━━ ENTRIES SUPPLIED

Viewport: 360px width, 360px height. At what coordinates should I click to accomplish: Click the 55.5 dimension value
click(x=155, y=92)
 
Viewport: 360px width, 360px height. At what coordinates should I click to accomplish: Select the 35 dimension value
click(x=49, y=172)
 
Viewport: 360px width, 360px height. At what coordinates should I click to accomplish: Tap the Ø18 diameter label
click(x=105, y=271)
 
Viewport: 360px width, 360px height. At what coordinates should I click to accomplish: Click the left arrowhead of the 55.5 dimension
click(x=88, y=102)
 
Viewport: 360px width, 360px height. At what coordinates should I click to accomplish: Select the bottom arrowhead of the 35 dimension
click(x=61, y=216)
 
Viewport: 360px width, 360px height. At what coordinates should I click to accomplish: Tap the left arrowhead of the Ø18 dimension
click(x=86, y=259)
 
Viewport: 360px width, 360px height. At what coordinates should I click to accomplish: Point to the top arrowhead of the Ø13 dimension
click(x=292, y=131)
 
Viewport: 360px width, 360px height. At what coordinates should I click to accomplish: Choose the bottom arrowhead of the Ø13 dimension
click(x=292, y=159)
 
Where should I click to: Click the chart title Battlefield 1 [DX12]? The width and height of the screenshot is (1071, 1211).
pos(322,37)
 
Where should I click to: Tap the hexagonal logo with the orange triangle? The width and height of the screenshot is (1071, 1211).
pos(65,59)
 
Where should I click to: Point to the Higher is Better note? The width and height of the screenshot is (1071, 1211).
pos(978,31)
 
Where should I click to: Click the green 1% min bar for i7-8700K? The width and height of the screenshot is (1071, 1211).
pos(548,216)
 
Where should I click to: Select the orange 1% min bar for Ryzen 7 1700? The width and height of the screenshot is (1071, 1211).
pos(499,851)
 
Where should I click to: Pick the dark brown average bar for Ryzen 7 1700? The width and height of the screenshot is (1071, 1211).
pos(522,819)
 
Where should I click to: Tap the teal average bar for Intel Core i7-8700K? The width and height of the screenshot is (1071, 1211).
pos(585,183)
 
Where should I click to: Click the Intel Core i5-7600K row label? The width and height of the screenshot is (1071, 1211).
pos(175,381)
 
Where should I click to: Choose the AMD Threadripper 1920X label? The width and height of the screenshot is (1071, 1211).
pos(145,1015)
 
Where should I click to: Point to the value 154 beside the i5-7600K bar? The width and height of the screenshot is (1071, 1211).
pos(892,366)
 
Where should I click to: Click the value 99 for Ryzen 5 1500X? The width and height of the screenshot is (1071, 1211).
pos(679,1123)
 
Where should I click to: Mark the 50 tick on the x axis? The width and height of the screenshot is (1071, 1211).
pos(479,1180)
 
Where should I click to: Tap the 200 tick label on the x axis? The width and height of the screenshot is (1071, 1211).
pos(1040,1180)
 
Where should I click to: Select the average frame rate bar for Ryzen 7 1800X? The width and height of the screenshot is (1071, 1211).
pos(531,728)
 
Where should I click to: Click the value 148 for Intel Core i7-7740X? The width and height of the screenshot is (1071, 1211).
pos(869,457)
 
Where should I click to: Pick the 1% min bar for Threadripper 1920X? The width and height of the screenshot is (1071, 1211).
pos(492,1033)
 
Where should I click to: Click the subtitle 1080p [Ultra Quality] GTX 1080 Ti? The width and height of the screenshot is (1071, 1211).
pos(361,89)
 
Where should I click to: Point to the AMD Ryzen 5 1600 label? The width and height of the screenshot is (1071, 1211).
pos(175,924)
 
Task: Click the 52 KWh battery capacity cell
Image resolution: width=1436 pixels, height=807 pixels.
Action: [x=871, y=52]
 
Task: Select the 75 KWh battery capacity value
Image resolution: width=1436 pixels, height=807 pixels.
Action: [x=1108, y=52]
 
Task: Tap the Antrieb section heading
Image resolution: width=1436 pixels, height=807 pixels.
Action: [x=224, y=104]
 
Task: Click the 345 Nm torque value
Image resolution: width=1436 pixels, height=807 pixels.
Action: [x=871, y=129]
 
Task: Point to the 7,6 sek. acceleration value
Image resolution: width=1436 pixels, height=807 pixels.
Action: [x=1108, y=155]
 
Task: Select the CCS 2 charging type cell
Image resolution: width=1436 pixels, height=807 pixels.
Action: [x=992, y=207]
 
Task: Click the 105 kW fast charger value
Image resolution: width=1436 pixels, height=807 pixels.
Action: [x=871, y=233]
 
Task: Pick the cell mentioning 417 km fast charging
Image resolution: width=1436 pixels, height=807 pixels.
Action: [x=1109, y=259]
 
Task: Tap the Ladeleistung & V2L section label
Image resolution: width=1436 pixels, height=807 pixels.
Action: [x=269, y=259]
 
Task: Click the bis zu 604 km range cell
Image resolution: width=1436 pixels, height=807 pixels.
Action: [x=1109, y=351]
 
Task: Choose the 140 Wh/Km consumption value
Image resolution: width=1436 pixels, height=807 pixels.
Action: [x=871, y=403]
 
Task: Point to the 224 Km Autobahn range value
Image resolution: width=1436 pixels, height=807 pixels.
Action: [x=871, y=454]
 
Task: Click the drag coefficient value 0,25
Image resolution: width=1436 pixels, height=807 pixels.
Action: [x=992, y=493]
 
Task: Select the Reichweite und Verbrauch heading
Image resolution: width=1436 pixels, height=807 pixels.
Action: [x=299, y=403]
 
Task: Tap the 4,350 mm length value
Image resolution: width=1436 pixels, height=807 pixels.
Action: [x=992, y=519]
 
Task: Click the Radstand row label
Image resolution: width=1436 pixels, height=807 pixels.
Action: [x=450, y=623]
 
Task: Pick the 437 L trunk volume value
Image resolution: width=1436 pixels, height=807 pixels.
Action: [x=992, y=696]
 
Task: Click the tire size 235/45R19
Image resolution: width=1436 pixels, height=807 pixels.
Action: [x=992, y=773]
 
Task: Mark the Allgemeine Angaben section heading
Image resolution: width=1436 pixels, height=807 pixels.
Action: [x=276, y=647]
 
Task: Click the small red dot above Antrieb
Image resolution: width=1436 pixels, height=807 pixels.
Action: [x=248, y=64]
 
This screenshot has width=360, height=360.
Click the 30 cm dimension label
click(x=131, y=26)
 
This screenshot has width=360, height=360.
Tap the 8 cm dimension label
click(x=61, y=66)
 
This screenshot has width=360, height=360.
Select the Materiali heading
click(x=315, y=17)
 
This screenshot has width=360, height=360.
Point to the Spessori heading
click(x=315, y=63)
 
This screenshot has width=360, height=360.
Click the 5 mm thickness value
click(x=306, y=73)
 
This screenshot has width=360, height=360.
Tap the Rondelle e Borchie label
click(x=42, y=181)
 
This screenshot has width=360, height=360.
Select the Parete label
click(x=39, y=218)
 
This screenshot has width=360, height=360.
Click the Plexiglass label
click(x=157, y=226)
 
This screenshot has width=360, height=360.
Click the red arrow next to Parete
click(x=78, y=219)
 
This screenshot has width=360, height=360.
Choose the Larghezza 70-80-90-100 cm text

━━━━

● DIRECTIONS FOR THIS TASK:
Go through all the lines above and switch each "screenshot" to "screen capture". Write the lines out again with nothing else changed.

● THE RESULT:
Viewport: 360px width, 360px height. At what coordinates should I click to accomplish: Click the 55.5 dimension value
click(x=155, y=92)
 
Viewport: 360px width, 360px height. At what coordinates should I click to accomplish: Select the 35 dimension value
click(x=49, y=172)
 
Viewport: 360px width, 360px height. At what coordinates should I click to accomplish: Tap the Ø18 diameter label
click(x=105, y=271)
 
Viewport: 360px width, 360px height. At what coordinates should I click to accomplish: Click the left arrowhead of the 55.5 dimension
click(x=88, y=102)
 
Viewport: 360px width, 360px height. At what coordinates should I click to accomplish: Select the bottom arrowhead of the 35 dimension
click(x=61, y=216)
 
Viewport: 360px width, 360px height. At what coordinates should I click to accomplish: Tap the left arrowhead of the Ø18 dimension
click(x=86, y=259)
 
Viewport: 360px width, 360px height. At what coordinates should I click to accomplish: Point to the top arrowhead of the Ø13 dimension
click(x=292, y=131)
 
Viewport: 360px width, 360px height. At what coordinates should I click to accomplish: Choose the bottom arrowhead of the Ø13 dimension
click(x=292, y=159)
 
Where should I click to: Click the chart title Battlefield 1 [DX12]? The width and height of the screen capture is (1071, 1211).
pos(322,37)
 
Where should I click to: Tap the hexagonal logo with the orange triangle? The width and height of the screen capture is (1071, 1211).
pos(65,59)
 
Where should I click to: Point to the Higher is Better note? The width and height of the screen capture is (1071, 1211).
pos(978,31)
 
Where should I click to: Click the green 1% min bar for i7-8700K? The width and height of the screen capture is (1071, 1211).
pos(548,216)
 
Where should I click to: Select the orange 1% min bar for Ryzen 7 1700? The width and height of the screen capture is (1071, 1211).
pos(499,851)
 
Where should I click to: Pick the dark brown average bar for Ryzen 7 1700? The width and height of the screen capture is (1071, 1211).
pos(522,819)
 
Where should I click to: Tap the teal average bar for Intel Core i7-8700K? The width and height of the screen capture is (1071, 1211).
pos(585,183)
 
Where should I click to: Click the Intel Core i5-7600K row label? The width and height of the screen capture is (1071, 1211).
pos(175,381)
 
Where should I click to: Choose the AMD Threadripper 1920X label? The width and height of the screen capture is (1071, 1211).
pos(145,1015)
 
Where should I click to: Point to the value 154 beside the i5-7600K bar? The width and height of the screen capture is (1071, 1211).
pos(892,366)
 
Where should I click to: Click the value 99 for Ryzen 5 1500X? The width and height of the screen capture is (1071, 1211).
pos(679,1123)
 
Where should I click to: Mark the 50 tick on the x axis? The width and height of the screen capture is (1071, 1211).
pos(479,1180)
 
Where should I click to: Tap the 200 tick label on the x axis? The width and height of the screen capture is (1071, 1211).
pos(1040,1180)
 
Where should I click to: Select the average frame rate bar for Ryzen 7 1800X? The width and height of the screen capture is (1071, 1211).
pos(531,728)
 
Where should I click to: Click the value 148 for Intel Core i7-7740X? The width and height of the screen capture is (1071, 1211).
pos(869,457)
 
Where should I click to: Pick the 1% min bar for Threadripper 1920X? The width and height of the screen capture is (1071, 1211).
pos(492,1033)
 
Where should I click to: Click the subtitle 1080p [Ultra Quality] GTX 1080 Ti? The width and height of the screen capture is (1071, 1211).
pos(361,89)
 
Where should I click to: Point to the AMD Ryzen 5 1600 label? The width and height of the screen capture is (1071, 1211).
pos(175,924)
 
Task: Click the 52 KWh battery capacity cell
Image resolution: width=1436 pixels, height=807 pixels.
Action: [x=871, y=52]
 
Task: Select the 75 KWh battery capacity value
Image resolution: width=1436 pixels, height=807 pixels.
Action: [x=1108, y=52]
 
Task: Tap the Antrieb section heading
Image resolution: width=1436 pixels, height=807 pixels.
Action: [x=224, y=104]
 
Task: Click the 345 Nm torque value
Image resolution: width=1436 pixels, height=807 pixels.
Action: [x=871, y=129]
 
Task: Point to the 7,6 sek. acceleration value
Image resolution: width=1436 pixels, height=807 pixels.
Action: [x=1108, y=155]
 
Task: Select the CCS 2 charging type cell
Image resolution: width=1436 pixels, height=807 pixels.
Action: [x=992, y=207]
 
Task: Click the 105 kW fast charger value
Image resolution: width=1436 pixels, height=807 pixels.
Action: [x=871, y=233]
 
Task: Pick the cell mentioning 417 km fast charging
Image resolution: width=1436 pixels, height=807 pixels.
Action: [x=1109, y=259]
 
Task: Tap the Ladeleistung & V2L section label
Image resolution: width=1436 pixels, height=807 pixels.
Action: [x=269, y=259]
 
Task: Click the bis zu 604 km range cell
Image resolution: width=1436 pixels, height=807 pixels.
Action: [x=1109, y=351]
 
Task: Choose the 140 Wh/Km consumption value
Image resolution: width=1436 pixels, height=807 pixels.
Action: [x=871, y=403]
 
Task: Point to the 224 Km Autobahn range value
Image resolution: width=1436 pixels, height=807 pixels.
Action: [x=871, y=454]
 
Task: Click the drag coefficient value 0,25
Image resolution: width=1436 pixels, height=807 pixels.
Action: [x=992, y=493]
 
Task: Select the Reichweite und Verbrauch heading
Image resolution: width=1436 pixels, height=807 pixels.
Action: [x=299, y=403]
 
Task: Tap the 4,350 mm length value
Image resolution: width=1436 pixels, height=807 pixels.
Action: [x=992, y=519]
 
Task: Click the Radstand row label
Image resolution: width=1436 pixels, height=807 pixels.
Action: [x=450, y=623]
 
Task: Pick the 437 L trunk volume value
Image resolution: width=1436 pixels, height=807 pixels.
Action: [x=992, y=696]
 
Task: Click the tire size 235/45R19
Image resolution: width=1436 pixels, height=807 pixels.
Action: [x=992, y=773]
 
Task: Mark the Allgemeine Angaben section heading
Image resolution: width=1436 pixels, height=807 pixels.
Action: [x=276, y=647]
 
Task: Click the small red dot above Antrieb
Image resolution: width=1436 pixels, height=807 pixels.
Action: [x=248, y=64]
 
This screen capture has width=360, height=360.
Click the 30 cm dimension label
click(x=131, y=26)
 
This screen capture has width=360, height=360.
Tap the 8 cm dimension label
click(x=61, y=66)
 
This screen capture has width=360, height=360.
Select the Materiali heading
click(x=315, y=17)
 
This screen capture has width=360, height=360.
Point to the Spessori heading
click(x=315, y=63)
 
This screen capture has width=360, height=360.
Click the 5 mm thickness value
click(x=306, y=73)
 
This screen capture has width=360, height=360.
Tap the Rondelle e Borchie label
click(x=42, y=181)
 
This screen capture has width=360, height=360.
Select the Parete label
click(x=39, y=218)
 
This screen capture has width=360, height=360.
Click the Plexiglass label
click(x=157, y=226)
 
This screen capture has width=360, height=360.
Click the red arrow next to Parete
click(x=78, y=219)
 
This screen capture has width=360, height=360.
Choose the Larghezza 70-80-90-100 cm text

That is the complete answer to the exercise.